Paepcke acreditava na articulação do conhecimento filosófico e artístico com o progresso industrial, e que esses mundos deveriam estar mais conectados e próximos.

Com a presença de luminares da época – como Josef Albers, Charles Eames e Louis Kahn – o IDCA se formou como um hub para discussões de design, arte e indústria. Ícones como Billie Holiday, John Cage e Susan Sontag se apresentaram ali ao longo dos anos seguintes. Em 1983, o jovem Steve Jobs fez um discurso sobre o futuro da tecnologia; entrou para a história.

Dentro desse contexto, nos anos 70 a comunidade local e os artistas residentes transformaram uma planta de energia desativada na sede do Aspen Center for the Visual Arts (ACVA), renomeado na década seguinte como Aspen Museum of Art. 

 A proposta dos artistas foi estabelecer uma instituição dinâmica e inovadora, onde se discutissem arte e questões contemporâneas. O centro cultural seria gratuito, sem acervo ou exposição permanente, com o compromisso de promover estudos e debates e trazer artistas americanos para mostras temporárias. 

 A primeira exposição, em 1979, se chamava American Portraits of the Sixties and Seventies, com trabalhos de Diane Arbus, Richard Avedon, Chuck Close, Willem de Kooning, Jasper Johns, Roy Lichtenstein, Robert Mapplethorpe, Claes Oldenburg e Andy Warhol – um respeitável time de estrelas. 

 Em 2005, com a chegada de uma nova curadora, o museu passou a apresentar jovens artistas americanos e internacionais que despontavam na cena cultural, atraindo para seu conselho empresários e colecionadores de peso.

2006 foi o último ano do festival do IDCA; e em 2007, foi decidido que o museu precisava de uma sede à sua altura.

O conselho da época escolheu o premiado arquiteto Shigeru Ban para uma obra milionária, criticada como “starchitecture” e supostamente mais apropriada para um ambiente urbano. Entre muitas polêmicas, a sede ficou pronta em 2014.

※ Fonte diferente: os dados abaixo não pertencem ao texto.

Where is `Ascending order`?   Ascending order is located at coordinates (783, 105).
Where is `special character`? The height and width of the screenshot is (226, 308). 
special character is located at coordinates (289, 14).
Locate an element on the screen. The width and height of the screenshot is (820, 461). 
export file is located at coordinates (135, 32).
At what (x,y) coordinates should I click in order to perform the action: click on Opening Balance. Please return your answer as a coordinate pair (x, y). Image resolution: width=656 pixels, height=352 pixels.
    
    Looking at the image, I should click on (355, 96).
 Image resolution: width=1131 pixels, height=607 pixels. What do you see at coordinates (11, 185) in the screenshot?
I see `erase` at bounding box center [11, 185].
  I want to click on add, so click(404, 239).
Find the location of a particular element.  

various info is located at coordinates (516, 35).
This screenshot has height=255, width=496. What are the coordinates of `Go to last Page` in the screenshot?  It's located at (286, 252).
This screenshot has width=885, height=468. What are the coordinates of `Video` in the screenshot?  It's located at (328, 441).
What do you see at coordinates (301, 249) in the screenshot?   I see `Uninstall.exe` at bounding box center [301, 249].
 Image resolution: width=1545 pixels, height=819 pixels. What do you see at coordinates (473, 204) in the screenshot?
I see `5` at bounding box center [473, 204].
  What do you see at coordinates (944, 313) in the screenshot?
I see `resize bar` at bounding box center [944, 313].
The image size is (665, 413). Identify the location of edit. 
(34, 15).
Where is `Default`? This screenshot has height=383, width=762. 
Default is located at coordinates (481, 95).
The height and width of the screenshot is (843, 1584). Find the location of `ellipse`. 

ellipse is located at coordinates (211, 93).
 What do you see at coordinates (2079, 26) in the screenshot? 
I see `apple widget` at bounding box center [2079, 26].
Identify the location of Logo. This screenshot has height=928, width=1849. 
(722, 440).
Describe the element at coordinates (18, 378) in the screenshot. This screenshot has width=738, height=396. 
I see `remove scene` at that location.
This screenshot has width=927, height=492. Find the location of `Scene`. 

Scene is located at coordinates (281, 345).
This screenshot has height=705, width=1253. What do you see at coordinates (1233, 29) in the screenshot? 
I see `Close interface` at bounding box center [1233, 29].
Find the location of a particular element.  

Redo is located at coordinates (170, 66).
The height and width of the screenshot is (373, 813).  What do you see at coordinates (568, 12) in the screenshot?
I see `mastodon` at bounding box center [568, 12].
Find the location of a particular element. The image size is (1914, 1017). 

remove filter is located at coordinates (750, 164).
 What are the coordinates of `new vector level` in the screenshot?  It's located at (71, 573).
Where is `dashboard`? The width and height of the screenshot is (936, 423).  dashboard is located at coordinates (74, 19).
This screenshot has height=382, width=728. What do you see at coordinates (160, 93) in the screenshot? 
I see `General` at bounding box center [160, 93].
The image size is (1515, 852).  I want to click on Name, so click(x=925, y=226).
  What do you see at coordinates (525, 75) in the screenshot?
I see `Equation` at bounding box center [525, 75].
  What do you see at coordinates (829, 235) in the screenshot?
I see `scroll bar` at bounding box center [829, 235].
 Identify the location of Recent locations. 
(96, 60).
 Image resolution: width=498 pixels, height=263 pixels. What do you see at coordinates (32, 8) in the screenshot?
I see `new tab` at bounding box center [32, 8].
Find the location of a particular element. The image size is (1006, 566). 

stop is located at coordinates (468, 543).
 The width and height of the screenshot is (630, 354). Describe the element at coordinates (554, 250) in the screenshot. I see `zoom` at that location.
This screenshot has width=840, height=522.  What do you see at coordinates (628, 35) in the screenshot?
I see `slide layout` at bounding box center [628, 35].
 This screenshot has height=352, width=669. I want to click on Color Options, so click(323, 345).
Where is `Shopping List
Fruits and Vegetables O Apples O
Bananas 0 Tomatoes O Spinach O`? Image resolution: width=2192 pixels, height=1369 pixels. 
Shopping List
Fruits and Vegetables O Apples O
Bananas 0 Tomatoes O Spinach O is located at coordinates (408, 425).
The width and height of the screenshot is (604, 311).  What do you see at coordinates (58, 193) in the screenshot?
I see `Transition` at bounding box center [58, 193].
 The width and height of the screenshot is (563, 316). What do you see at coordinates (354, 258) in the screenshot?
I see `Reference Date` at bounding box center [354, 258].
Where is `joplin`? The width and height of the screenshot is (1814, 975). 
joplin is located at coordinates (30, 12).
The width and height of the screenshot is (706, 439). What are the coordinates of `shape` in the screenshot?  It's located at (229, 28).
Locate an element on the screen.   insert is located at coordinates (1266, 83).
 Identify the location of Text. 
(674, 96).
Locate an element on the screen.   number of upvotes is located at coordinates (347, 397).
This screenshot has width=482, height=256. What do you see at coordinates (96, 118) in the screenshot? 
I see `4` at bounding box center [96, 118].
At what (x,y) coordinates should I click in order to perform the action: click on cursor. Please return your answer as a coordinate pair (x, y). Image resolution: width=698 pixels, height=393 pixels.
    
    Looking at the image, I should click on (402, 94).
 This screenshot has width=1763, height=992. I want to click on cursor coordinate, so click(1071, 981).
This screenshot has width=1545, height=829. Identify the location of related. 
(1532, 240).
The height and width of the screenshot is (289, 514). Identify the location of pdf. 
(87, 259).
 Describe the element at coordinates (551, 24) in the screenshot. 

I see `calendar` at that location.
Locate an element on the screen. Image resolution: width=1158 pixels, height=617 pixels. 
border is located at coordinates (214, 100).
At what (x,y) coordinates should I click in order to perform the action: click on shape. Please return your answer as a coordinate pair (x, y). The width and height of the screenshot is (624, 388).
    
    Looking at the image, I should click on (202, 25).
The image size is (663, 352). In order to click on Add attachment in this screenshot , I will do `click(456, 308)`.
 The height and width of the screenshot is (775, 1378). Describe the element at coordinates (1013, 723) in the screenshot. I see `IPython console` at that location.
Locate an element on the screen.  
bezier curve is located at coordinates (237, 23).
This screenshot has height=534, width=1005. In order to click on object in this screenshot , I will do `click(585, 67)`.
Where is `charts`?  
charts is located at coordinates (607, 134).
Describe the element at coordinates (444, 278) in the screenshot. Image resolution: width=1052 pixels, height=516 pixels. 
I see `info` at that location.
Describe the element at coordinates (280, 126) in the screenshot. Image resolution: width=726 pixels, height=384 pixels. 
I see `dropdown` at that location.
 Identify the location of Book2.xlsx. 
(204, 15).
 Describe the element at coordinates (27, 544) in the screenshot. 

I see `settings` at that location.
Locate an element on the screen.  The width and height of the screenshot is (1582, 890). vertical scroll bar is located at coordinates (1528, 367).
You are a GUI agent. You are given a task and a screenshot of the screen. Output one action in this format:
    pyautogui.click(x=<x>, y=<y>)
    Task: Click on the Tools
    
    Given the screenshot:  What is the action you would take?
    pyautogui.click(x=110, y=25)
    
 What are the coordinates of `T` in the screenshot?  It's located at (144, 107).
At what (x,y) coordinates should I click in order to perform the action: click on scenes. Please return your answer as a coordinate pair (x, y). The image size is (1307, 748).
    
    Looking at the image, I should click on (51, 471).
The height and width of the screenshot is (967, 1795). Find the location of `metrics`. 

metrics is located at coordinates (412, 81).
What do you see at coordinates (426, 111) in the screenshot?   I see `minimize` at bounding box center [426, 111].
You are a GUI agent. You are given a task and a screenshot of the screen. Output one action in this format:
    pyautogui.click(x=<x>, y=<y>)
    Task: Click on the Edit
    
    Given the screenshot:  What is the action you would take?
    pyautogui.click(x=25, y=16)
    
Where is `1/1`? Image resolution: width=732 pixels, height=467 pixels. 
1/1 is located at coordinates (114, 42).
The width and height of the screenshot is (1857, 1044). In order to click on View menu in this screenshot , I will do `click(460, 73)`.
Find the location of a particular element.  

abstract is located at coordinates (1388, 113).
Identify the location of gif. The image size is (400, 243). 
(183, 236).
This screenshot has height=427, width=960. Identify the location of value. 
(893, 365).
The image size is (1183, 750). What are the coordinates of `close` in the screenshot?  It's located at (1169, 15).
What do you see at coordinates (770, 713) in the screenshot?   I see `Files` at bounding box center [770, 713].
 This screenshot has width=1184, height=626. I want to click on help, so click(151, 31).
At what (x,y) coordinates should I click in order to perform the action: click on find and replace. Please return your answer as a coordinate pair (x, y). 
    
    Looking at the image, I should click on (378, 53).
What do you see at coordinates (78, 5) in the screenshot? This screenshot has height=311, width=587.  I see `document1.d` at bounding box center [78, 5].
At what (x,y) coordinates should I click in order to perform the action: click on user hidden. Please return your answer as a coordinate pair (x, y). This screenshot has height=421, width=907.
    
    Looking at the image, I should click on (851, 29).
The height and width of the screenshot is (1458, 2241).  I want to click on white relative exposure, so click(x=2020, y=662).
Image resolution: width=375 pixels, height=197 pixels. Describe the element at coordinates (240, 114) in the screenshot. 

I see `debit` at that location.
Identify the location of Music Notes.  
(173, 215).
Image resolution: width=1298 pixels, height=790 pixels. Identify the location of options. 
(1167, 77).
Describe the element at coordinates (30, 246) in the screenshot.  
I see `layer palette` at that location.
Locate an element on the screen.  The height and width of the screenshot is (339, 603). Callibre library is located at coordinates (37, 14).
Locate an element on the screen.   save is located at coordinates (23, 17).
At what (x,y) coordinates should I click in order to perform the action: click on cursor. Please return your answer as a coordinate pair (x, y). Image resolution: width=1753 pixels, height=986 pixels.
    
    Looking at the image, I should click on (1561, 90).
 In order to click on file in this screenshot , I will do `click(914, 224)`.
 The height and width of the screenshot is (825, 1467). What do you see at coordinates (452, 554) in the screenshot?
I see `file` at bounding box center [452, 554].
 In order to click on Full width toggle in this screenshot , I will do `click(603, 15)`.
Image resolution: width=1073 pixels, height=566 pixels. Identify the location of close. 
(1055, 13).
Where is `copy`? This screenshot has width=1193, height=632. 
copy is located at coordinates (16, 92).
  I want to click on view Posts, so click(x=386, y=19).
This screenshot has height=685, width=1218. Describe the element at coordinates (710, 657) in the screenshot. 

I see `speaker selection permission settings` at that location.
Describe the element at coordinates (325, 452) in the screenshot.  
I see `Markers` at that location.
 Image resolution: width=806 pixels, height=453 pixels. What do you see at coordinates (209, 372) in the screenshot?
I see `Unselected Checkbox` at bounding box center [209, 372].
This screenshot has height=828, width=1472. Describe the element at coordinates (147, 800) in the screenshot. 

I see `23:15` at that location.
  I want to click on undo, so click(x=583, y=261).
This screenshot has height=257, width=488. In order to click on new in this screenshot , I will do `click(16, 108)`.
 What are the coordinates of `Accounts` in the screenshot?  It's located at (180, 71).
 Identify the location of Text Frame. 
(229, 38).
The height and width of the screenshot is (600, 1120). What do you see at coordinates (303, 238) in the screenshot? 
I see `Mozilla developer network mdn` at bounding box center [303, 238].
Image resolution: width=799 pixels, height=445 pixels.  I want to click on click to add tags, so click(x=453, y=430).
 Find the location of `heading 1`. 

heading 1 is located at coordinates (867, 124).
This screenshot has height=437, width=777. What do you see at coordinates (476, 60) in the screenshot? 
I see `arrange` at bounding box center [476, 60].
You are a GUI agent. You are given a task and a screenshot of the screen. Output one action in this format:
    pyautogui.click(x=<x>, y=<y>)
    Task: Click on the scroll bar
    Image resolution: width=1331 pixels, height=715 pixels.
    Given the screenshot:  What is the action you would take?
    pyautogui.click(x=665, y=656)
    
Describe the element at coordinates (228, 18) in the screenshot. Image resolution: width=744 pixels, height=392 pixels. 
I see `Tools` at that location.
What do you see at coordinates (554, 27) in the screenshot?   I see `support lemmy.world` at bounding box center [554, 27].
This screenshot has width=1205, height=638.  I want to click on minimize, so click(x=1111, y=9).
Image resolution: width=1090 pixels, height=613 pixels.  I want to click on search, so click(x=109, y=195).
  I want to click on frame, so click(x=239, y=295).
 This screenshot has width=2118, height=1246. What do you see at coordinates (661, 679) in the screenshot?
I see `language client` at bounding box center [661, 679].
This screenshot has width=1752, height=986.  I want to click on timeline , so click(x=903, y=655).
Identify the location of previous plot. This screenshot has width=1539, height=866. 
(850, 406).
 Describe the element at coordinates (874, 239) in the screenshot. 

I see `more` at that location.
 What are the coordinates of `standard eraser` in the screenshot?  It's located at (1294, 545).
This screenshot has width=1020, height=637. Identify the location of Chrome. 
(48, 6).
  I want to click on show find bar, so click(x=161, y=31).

 Os intelectuais reclamaram que o lado elitista prevaleceu. Ocorre que Aspen mudou drasticamente – de uma montanha idílica e desconhecida do começo do século para abrigar hotéis, lojas e restaurantes luxuosos, além de segunda residência dos maiores bilionários americanos, muito desses influentes colecionadores, como a família Cisneros e os Lauder, para citar os mais conhecidos.

Como nem só de marcas, ostentação e champanhe vivem os frequentadores de Aspen, o Aspen Museum passou a chamar atenção, captando recursos fartos e montando um endowment milionário, o que possibilitou ampliar a qualidade das exposições e atrair os melhores profissionais, gerando respeito na comunidade artística global. 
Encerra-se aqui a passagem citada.